Qu'est-ce que j'allais faire ?

Et puis l'image de Mike apparut elle aussi. Et si c'était lui le père ? Putain ! Ce serait encore pire.

Une bouffée de chaleur me réchauffa momentanément et les battements de mon cœur devinrent erratiques. J'étais même pas foutue de savoir qui était le père de mon enfant. Si ce n'était pas pathétique... Dans un cas comme l'autre, la situation était foireuse et j'étais dans une merde pas possible. Mon cerveau fonctionnait à vitesse grand V essayant d'assimiler tout ça et je pus respirer un peu mieux en prenant conscience que ce bébé n'était certainement pas de Mike. Nous n'étions pas si actifs que ça et la dernière fois que je l'avais laissé me toucher remontait à des lustres et même si un déni de grossesse pouvait arriver, c'était peu probable.

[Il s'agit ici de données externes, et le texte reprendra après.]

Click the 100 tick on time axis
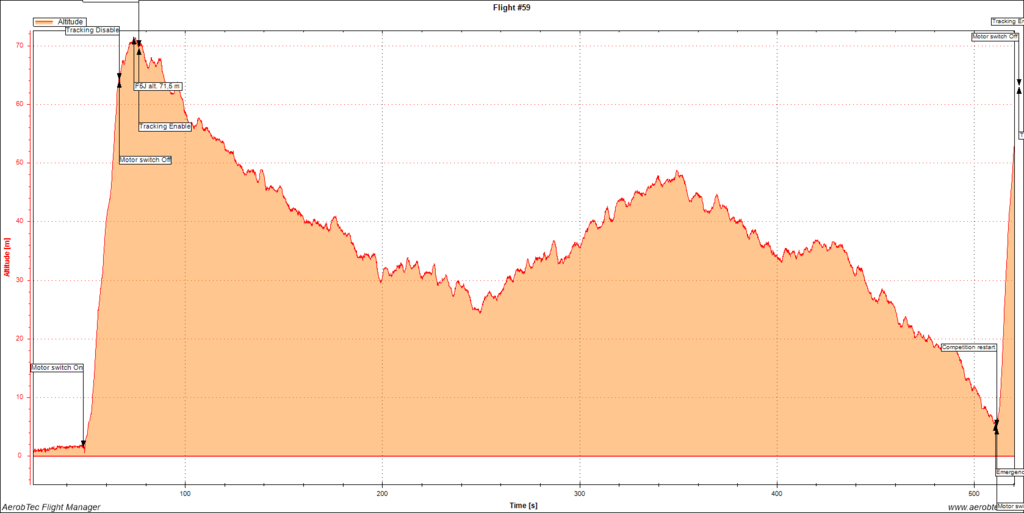The image size is (1024, 513). pos(184,493)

Cette nuit-là, je n'étais pas parvenus à trouver le sommeil. J'étais restée allongée sur le dos dans mon lit, les yeux fixés sur le plafond dont j'avais compté chaque dalle, plusieurs fois. Mon téléphone portable avait sonné quelques fois, annonçant appels et SMS mais je n'avais pas été le chercher.


oOo


Quand le soleil s'était levé j'étais sortis de mon lit et j'avais enfilé les premiers vêtements à portée de main. Dans le salon, mon téléphone sonna une nouvelle fois et je le pris. J'avais trois appels en absences et cinq SMS. Tous de la part d'Edward. Je ne pris pas la peine de les lire ni de répondre. Je bus un verre de jus d'orange et sortis de chez moi et me mis à marcher. Je n'avais pas de destination précise en tête mais je me mis à marcher toujours plus loin, sans jamais m'arrêter et puis, au bout d'un moment, je fis demi-tour pour reprendre mon chemin en sens inverse.

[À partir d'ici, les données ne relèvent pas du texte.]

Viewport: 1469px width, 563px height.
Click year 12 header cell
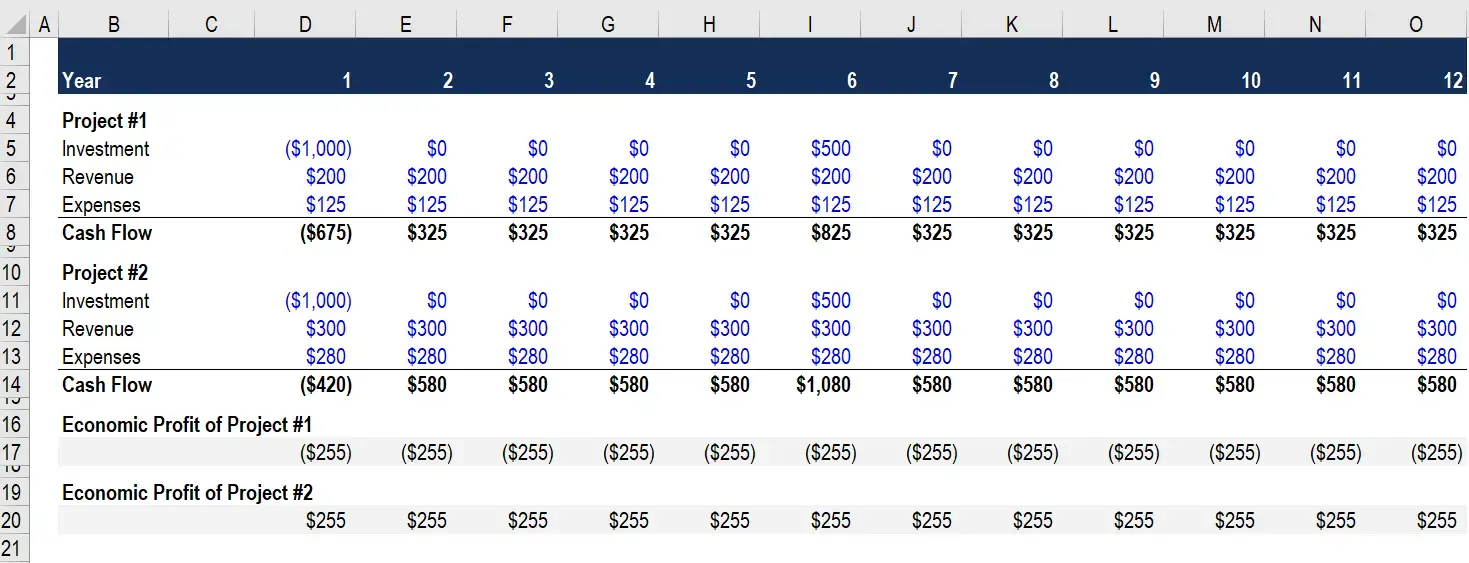click(x=1416, y=80)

Je devais marcher depuis une bonne heure, peut-être plus ou peut-être moins, quand mon prénom fut crier par quelqu'un dans la rue. Je ne pris pas la peine de m'arrêter et poursuivis mon chemin. Je vis un parc un peu plus long devant et après avoir repéré un banc libre, je m'y assis le regard droit devant moi. Le vent giflait mes joues, tiraillait ma peau mais c'était sans importance. La même question tournait en boucle : Et maintenant, qu'est-ce qui va se passer ?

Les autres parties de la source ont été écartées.